>> begin Text extract

Events of July 31, 2004:

      1. Very boring day overall.
      2. I finally got to see The Haunted Mansion. The movie kicks much ass, highly underrated. It did poorly in the movie theatre, but I was very surpised on how great of a job the producers did in making the movie. I think the movie should of done much better in terms of sales, but I think people didn’t want to put up with a movie based on a ride at Disney. I grew up in Florida and I went to Disney a lot so seeing the movie was a neat nostalgic look on my past. It is weird to correlate ones own experiences with a movie, but I think the movie hit a nerve.
      3. Went to a car dealership with my mother. I think the man trying to sell us the car was retarded, literally. Everytime he would talk he made a goffy face and the words coming out of his mouth just didn’t make sense. I don’t know, I think I was just hungry.
      4. Went out for Mexican food after the dealership. Was really good. I was so tired when I left though, I think I had too many carbohydrates.
      5. Had Wendy’s for dinner. Two bacon cheeseburgers for dinner and I was stuffed.
      6. Very boring day overall.

 

Events of August 1, 2004:

 

Finito!

 

 

 

Date: 7/10/04

Gone are the times when Americans do not trust the government. Now we live in a time where the government is so large and foreboding that we must rise together in such large numbers (million man march, women’s liberation) to get something done for the best of society. Government is a word, only a word. Government is an entity when the people of the country respect and build the government which what it thinks is the best for its people. But today is different, we live in a time where we do not respect the officials in office and we need to make movies, that are tried to stop, that allow members of the country to understand what officials are doing wrong. If we lived with Plato, Plato would be invited to D.C. where he would tell Bush to wise up and do what is best for his people not his pocketbook. I know that I am tired of feeling like my government is not working for me or my fellow Americans. I do not know why there are so many poor people in this country when there are so few wealthy people that own a significant portion of America. There has been times in history when problems such as these have made empires fall. Americans are so into their own wealth that we have strategically made laws that stop the poor from becoming wealthy and from Americans, such as myself, from doing things that may make the government work better. I am an American citizen and what I want is freedom, the freedom to make choices, but as every new day passes there is less and less for me to choose from. Every choice that I do make has a consequence, whether it be from super sizing my combo meal to pursuing a degree in college. I am tired of elitists in this country lobbying in D.C. to stop Americans from making choices. America was formed on choices, the sole freedom we give up on a daily basis so the poor can stay poor and the wealthy can stay wealthy.

>> end Text extract
>> begin Record list

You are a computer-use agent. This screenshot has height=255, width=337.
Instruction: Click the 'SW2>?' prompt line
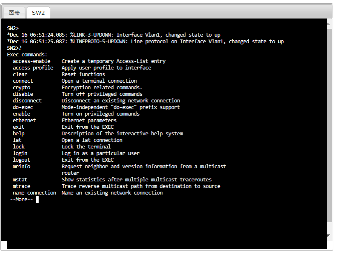point(14,48)
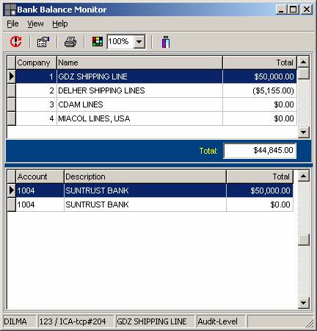This screenshot has height=331, width=317.
Task: Click up arrow of account list scrollbar
Action: 304,176
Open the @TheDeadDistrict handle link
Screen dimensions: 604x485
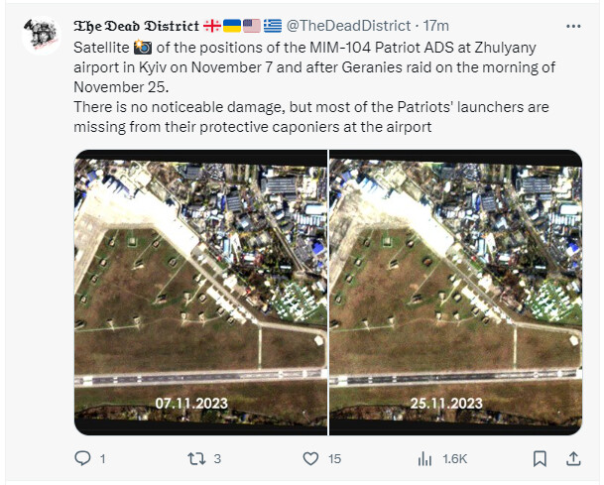(x=348, y=26)
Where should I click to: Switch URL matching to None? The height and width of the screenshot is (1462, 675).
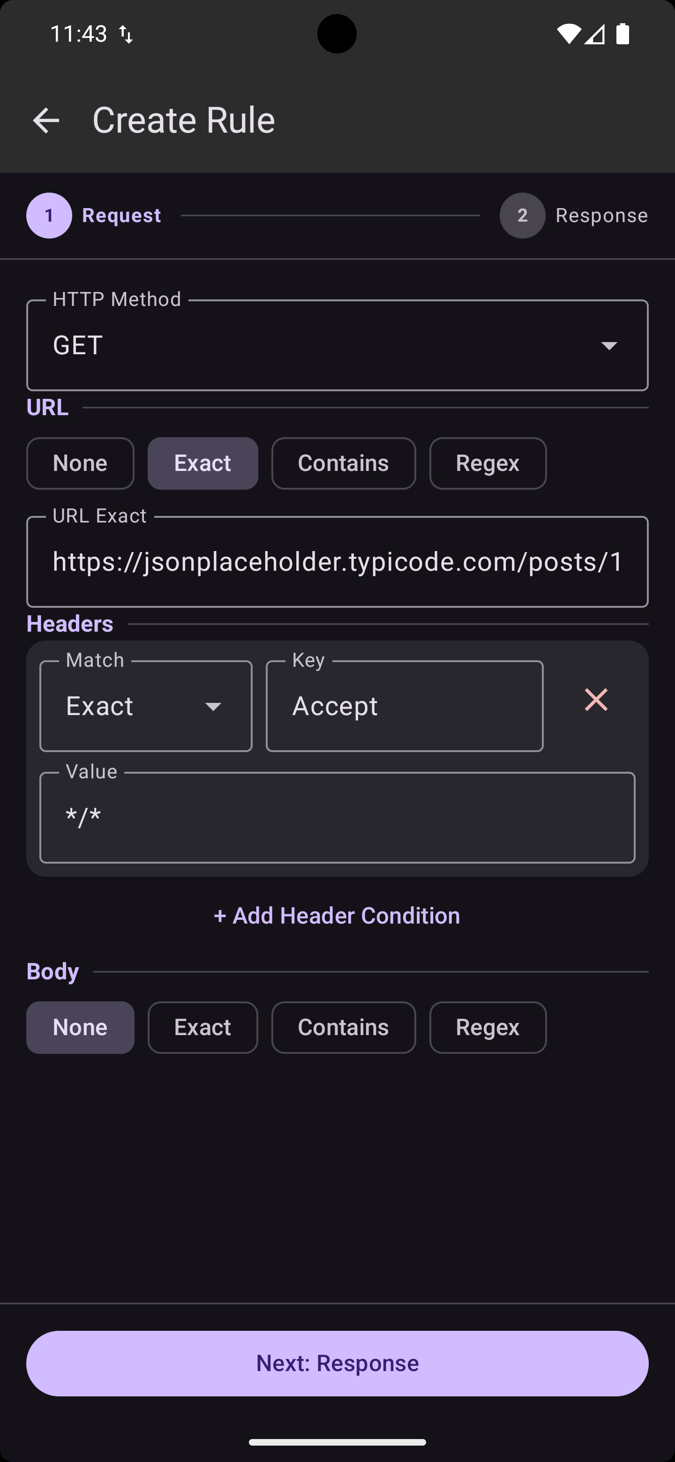pyautogui.click(x=80, y=463)
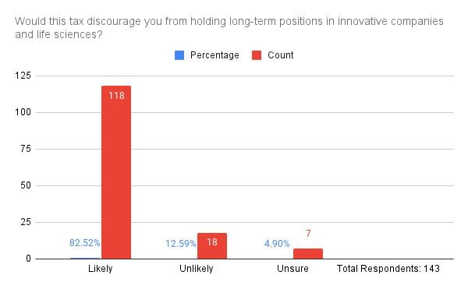This screenshot has width=468, height=289.
Task: Click the red Unsure count bar
Action: 308,253
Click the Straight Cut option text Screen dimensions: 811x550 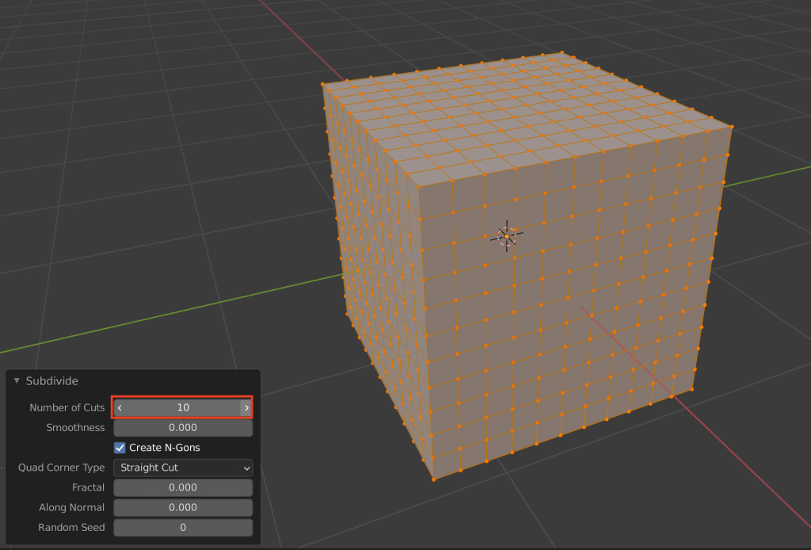[x=150, y=468]
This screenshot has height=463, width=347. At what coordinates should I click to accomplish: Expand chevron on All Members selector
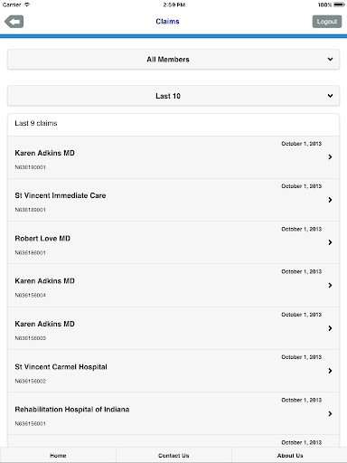pos(330,59)
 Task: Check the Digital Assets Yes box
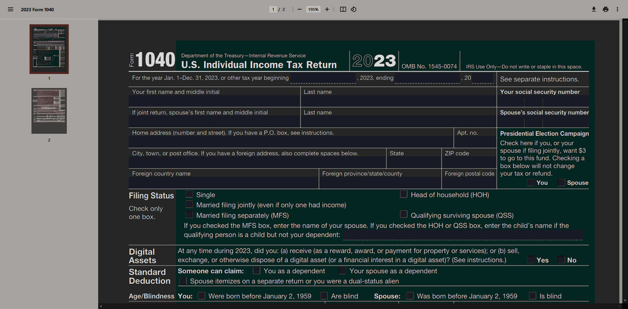tap(531, 260)
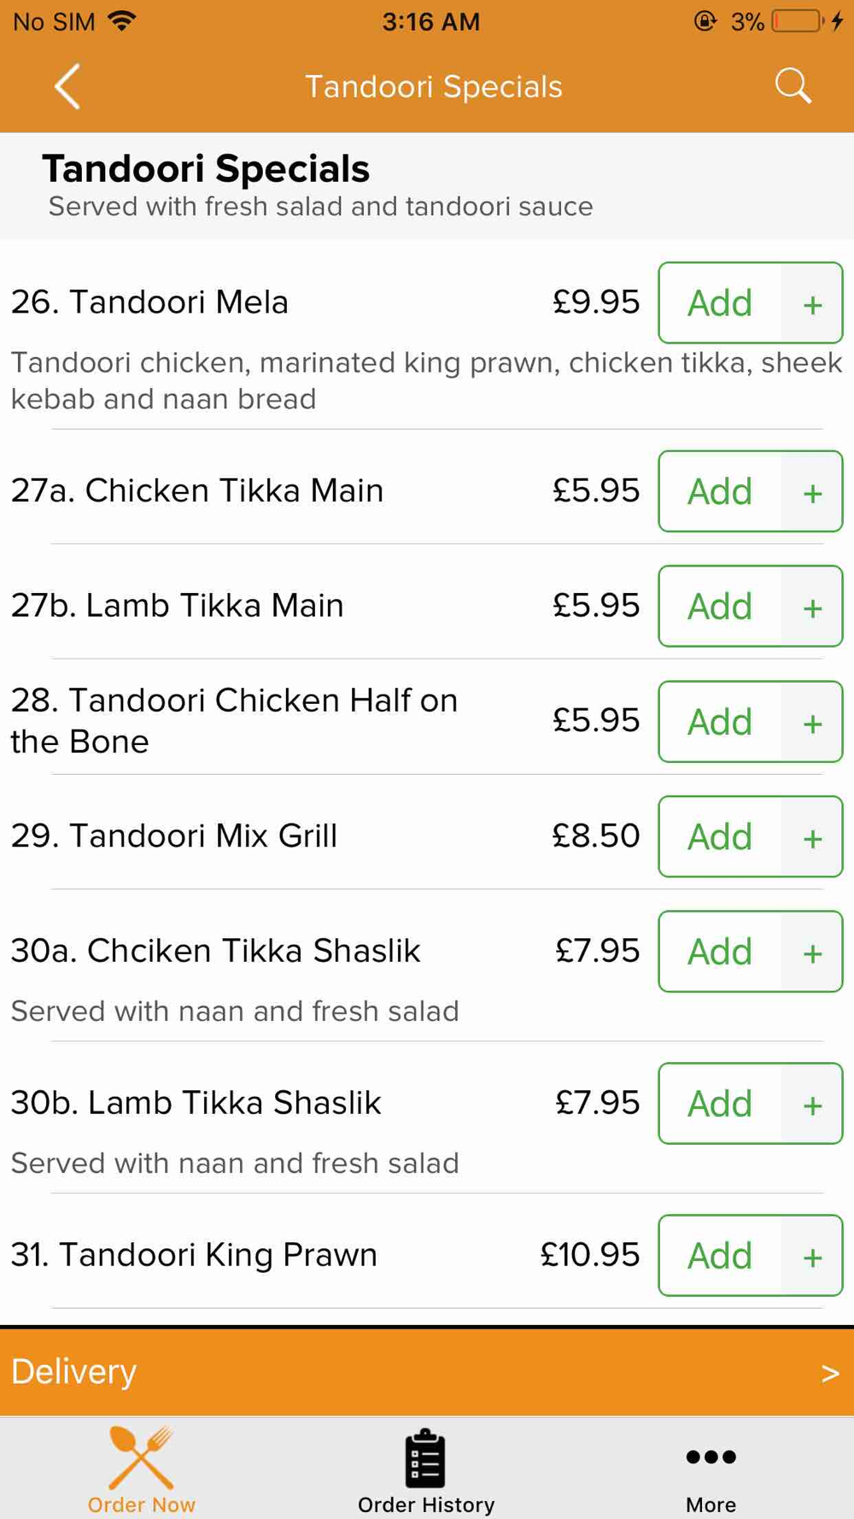The image size is (854, 1519).
Task: Select the 29. Tandoori Mix Grill item name
Action: pyautogui.click(x=174, y=836)
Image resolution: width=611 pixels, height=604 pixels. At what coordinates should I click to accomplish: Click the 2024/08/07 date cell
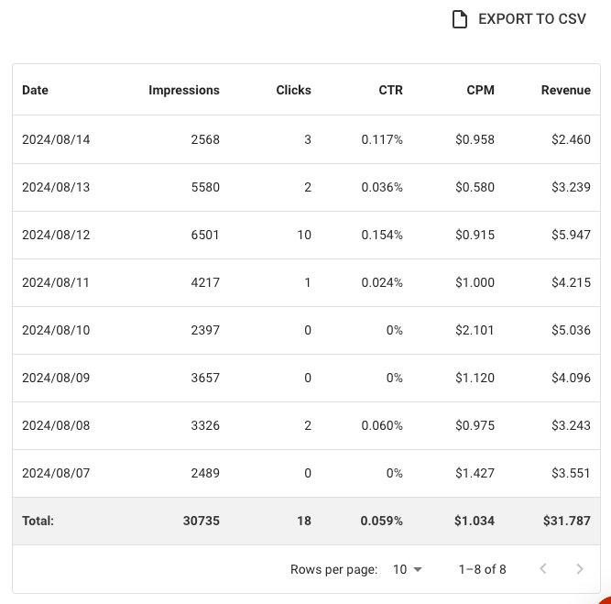coord(56,473)
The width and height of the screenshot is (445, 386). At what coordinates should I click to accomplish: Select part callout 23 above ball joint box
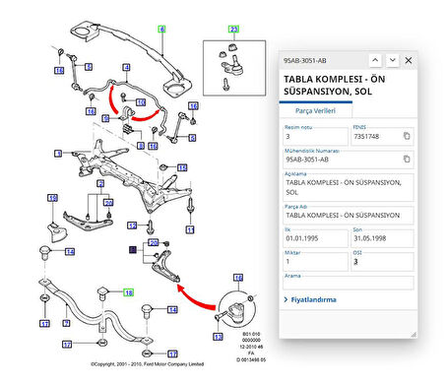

>> end Record list

▶ **Requests**
• a. Answer these questions using the journal entries:
(i) Which movie did the writer finally get to see?
(ii) Who went to the car dealership with the writer?
(iii) What did the writer eat for dinner at Wendy's?
• b. Rewrite the journal entries from "Events of July" to "hit a nerve.", changing "nostalgic" to "sentimental".
• c. List every date that appears in the journal entries.

▶ **Answers by task**
• a.
(i) The Haunted Mansion
(ii) The writer's mother
(iii) Two bacon cheeseburgers

• b.
Events of July 31, 2004:

      1. Very boring day overall.
      2. I finally got to see The Haunted Mansion. The movie kicks much ass, highly underrated. It did poorly in the movie theatre, but I was very surpised on how great of a job the producers did in making the movie. I think the movie should of done much better in terms of sales, but I think people didn’t want to put up with a movie based on a ride at Disney. I grew up in Florida and I went to Disney a lot so seeing the movie was a neat sentimental look on my past. It is weird to correlate ones own experiences with a movie, but I think the movie hit a nerve.

• c.
July 31, 2004
August 1, 2004
7/10/04